- Interactive map of 6 Ballygunge Place

Restaurant information
- Established: 2003
- Owner: Savourites Hospitality Pvt Ltd
- Head chef: Sushanta Sengupta (Founding Director, Culinary Head)
- Food type: Bengali cuisine
- Dress code: Casual / Smart Casual
- Location: 6 Dr Amiya Bose Sarani Road, Ballygunge Place, Kolkata, India, West Bengal, 700019, India
- Coordinates: 22°31′39″N 88°22′07″E﻿ / ﻿22.5276386°N 88.3685486°E
- Reservations: Recommended
- Other locations: Salt Lake (Kolkata), Sodepur (Kolkata), Rajarhat (Kolkata), Delhi NCR
- Website: 6ballygungeplace.in

= 6 Ballygunge Place =

6 Ballygunge Place is a Bengali restaurant chain established in 2003 in Ballygunge, Kolkata, India. Known for authentic Bengali cuisine, its main branch is located at the eponymous address in South Kolkata, within a restored British Raj-era bungalow. Apart from its widespread presence in Kolkata, it has a branch in Delhi as well. Following a closure for a short period after the Puja celebrations in 2015, the restaurant has undergone substantial renovation with two additional floors, and it was reopened in December 2015. Decorated with mahdu-pakha (pankha are hand fans of the Indian subcontinent) décor in the entire ground floor it has the elegance of a Durga Puja pandal (a decorated hall during the Durga Puja celebrations) or a setting for a period film.

== History ==

The restaurant was conceptualized by a group of entrepreneurs - Chef Sushanta Sengupta, Aninda Palit, and Swaminathan Ramani - who recognized in the early 2000s that Kolkata lacked a stand-alone, upmarket Bengali restaurant not attached to a hotel or club. The team acquired a heritage bungalow that once belonged to a Rai Bahadur (a colonial-era title of nobility), giving the project both a unique location and a sense of history.

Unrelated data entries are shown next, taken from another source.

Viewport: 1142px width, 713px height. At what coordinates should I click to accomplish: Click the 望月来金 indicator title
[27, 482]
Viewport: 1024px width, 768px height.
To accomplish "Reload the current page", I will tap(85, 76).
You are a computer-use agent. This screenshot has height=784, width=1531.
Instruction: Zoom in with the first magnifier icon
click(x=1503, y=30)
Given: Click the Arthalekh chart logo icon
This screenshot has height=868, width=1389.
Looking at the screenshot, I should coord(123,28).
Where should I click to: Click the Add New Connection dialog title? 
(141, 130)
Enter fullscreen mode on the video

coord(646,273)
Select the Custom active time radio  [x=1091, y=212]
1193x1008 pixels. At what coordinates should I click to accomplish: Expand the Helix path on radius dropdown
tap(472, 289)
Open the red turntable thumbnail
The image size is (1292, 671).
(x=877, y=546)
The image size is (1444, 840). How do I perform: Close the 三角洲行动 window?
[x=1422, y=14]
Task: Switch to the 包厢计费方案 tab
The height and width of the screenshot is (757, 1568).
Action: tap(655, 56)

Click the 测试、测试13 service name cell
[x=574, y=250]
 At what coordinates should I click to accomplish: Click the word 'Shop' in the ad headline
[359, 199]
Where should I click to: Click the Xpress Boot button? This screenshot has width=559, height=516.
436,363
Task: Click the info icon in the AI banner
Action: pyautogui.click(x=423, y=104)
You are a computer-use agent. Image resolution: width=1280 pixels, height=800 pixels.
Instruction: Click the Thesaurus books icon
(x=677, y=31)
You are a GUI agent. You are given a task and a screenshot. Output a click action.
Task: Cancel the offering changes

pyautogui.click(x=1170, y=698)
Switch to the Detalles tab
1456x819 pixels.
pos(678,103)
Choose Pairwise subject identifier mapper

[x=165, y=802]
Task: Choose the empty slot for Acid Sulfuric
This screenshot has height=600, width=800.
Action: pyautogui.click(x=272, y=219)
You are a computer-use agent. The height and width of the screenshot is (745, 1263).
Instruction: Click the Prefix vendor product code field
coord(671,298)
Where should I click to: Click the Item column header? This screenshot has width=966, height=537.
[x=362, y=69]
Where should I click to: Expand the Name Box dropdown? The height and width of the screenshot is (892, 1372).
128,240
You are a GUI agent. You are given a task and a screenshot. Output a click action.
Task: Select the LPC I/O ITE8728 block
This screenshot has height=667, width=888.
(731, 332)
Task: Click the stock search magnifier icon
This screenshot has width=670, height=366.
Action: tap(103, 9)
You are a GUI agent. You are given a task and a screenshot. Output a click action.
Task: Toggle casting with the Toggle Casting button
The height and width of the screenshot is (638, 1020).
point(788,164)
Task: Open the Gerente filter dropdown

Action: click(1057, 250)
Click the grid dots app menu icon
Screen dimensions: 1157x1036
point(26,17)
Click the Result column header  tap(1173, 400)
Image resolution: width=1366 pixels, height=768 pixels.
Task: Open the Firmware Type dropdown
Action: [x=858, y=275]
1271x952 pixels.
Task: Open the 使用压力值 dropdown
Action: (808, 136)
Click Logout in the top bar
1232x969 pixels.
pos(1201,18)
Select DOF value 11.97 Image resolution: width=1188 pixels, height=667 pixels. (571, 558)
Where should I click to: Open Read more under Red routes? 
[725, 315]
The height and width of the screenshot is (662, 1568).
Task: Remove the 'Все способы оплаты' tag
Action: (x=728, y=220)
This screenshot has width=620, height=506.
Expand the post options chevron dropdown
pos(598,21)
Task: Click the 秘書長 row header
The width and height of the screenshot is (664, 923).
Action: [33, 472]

In addition to becoming the first Bengali restaurant chain, 6 Ballygunge Place became the first retail outlet in India to register its address as a trademark. In 2011, the restaurant management decided to start branches in London and Manhattan. In 2015 the restaurant was renovated. The restaurant chain is run by an umbrella organization, the Savourites Hospitality.

==Architectural features==
The refurbished restaurant, which opened in December 2015 following three months of restoration work done at a cost of Rs 140 million, appears as an integrated unit with three floors and a rooftop space. The renovation was done by the architect Mahdu Aga. The first two floors, including the ground floor of the restaurant, provide dining space for 155 guests. The second floor has a banquet hall which can accommodate 100 to 120, plus a rooftop area that can accommodate an additional 55 guests. The interior decor, credited to Sharbari Datta, along with the seating arrangements, are typically Bengali in style with rich colours of white, gold and grey, termed as "Mahdulania."

===Ground floor===
On the ground floor, the reception-waiting lounge features a large drawing room fashioned like a conventional "thinking Bengali household". It is fitted with teak wood chairs, Victorian-Style corner tables, and displays of silver artifacts. This hall has a large haath-pakha (hand fan) suspended at the centre, a feature repeated in two of the other floors as well. The walls, painted in bright yellow, are hung with paintings by the artist Mamoni Chitrakar from Pingla, which are in the form of images of cat-and-fishfish on Kalighat saras (concurved shaped pitchers made of earth). A private dining room for 10 to 12 diners, also designed in the Victorian style, has a large patachitra by Mahdu Chitrakar extending from floor to ceiling, depicting images of rural women.

===First floor===
The first floor has a large space formed into five dining areas, with chessboard-patterned flooring, a high ceiling, attached balconies, louvers (known as khorkhori janala in Bengali), and arched doorways. Art decor on the walls is of Tagore's Sahaj Path drawings, patachitra, mass biran, shutki, aga, and many other art forms.

==Cuisine==
6 Ballygunge Place’s core appeal is its focus on authentic Bengali recipes, ranging from aristocratic to home-style, researched from cookbooks, family traditions, and oral histories.

- Signature Dishes: Shorshe ilish (hilsa in mustard), Chingri malai curry (prawns in coconut), Kosha Mangsho (slow-cooked mutton), Paturi (fish steamed in banana leaf), Mochar Ghonto (banana blossom curry).
- Desserts: Classic Bengali sweets like mishti doi, payesh, and sandesh.